I write this down then i go outside & start running without really knowing in advance where i am running to. I run across the river by the «mouth of truth», though a field where they used to race horse-drawn chariots & up behind the ruins of ancient colossal baths. A squadron of men yielding weedeaters try to get a handle on entropy. The sun is rising through the mist. Umbrella pines line the horizon. I end up running through a dramatic gate in a wall & along an aqueduct, down along a cobbled road that is almost 2000 years old. Still paved with the same large stones, but trafficked with a stream of modern vehicles, 2-wheeled & 4—all intent on going somewhere as if their lives depended on it. I run above a network of catacombs & grottoed ruins, through meadows & past sheep still sleeping in an enclosed pen. It smells of pasture & smoke. I stop only to drink water from a spigot that's been running continuously for who knows how long. I run past 13 pedestalled plaques, each depicting a man & a cross—from carrying it to being nailed to it. It just happens to be the very day this man was nailed to this cross—2012 years ago. At the last station a runner in front of me gestures with his hand, touching his chest & mouth, back & forth. I turn around soon thereafter & run a different way back.

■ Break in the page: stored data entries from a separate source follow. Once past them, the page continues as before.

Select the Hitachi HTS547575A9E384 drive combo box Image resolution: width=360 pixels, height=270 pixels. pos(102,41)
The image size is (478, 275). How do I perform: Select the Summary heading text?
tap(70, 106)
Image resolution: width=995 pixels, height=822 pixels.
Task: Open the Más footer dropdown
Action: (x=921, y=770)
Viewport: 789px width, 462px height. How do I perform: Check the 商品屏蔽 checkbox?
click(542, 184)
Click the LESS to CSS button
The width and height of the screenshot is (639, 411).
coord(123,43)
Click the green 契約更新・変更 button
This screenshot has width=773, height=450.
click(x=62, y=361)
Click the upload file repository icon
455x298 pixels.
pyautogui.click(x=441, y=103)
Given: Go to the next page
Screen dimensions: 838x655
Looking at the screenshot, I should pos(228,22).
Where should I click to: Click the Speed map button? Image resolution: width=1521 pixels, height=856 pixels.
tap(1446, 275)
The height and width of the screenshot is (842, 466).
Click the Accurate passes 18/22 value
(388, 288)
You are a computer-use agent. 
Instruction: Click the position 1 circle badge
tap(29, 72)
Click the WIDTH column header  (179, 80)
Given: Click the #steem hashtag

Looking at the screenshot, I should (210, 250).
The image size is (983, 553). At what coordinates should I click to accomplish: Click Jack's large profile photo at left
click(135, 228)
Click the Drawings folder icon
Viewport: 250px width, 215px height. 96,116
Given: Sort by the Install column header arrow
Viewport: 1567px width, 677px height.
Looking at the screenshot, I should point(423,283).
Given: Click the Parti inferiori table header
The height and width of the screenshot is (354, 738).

When i get home i water seedling plants on our terrace then i squat in a tub & run water over myself. After lathering, i rinse off. I put some different clothes on & stuff a change or two of clothes into a backpack, along with my identification, a camera, two books, a few pens & this very notebook i'm writing in. We drink more coffee then shutter the windows & lock the door behind us with a skeleton key. We walk down along the river & cross a different bridge then i ran earlier. We keep walking in the sun until we pass an off-white pyramid. We also pass a cemetery where people not from this place are buried. On one grave of a famous poet it says «Here lies one whose name was writ in water.» We don't actually see or read this, but i've read it before with my own eyes. A lot of things we pass in this city we initially saw once or twice on the inside & thereafter you walk by & it triggers the memory. Sometime these memories are cumulative, other times they stick to a particular event in time.
In a nearby train station i think we can catch a train to the town on the coast where we need to go to catch a ferry boat, but i'm wrong. So we get on another train that backtracks underground to the main terminal & there we catch an above ground train that leaves the city limits & heads toward the coast. And here i am on this train. I'm writing in a notebook with a map showing an abstracted view of where we live on the cover—at the very bottom on the south bank near the island formed by the forking & then re-merging river.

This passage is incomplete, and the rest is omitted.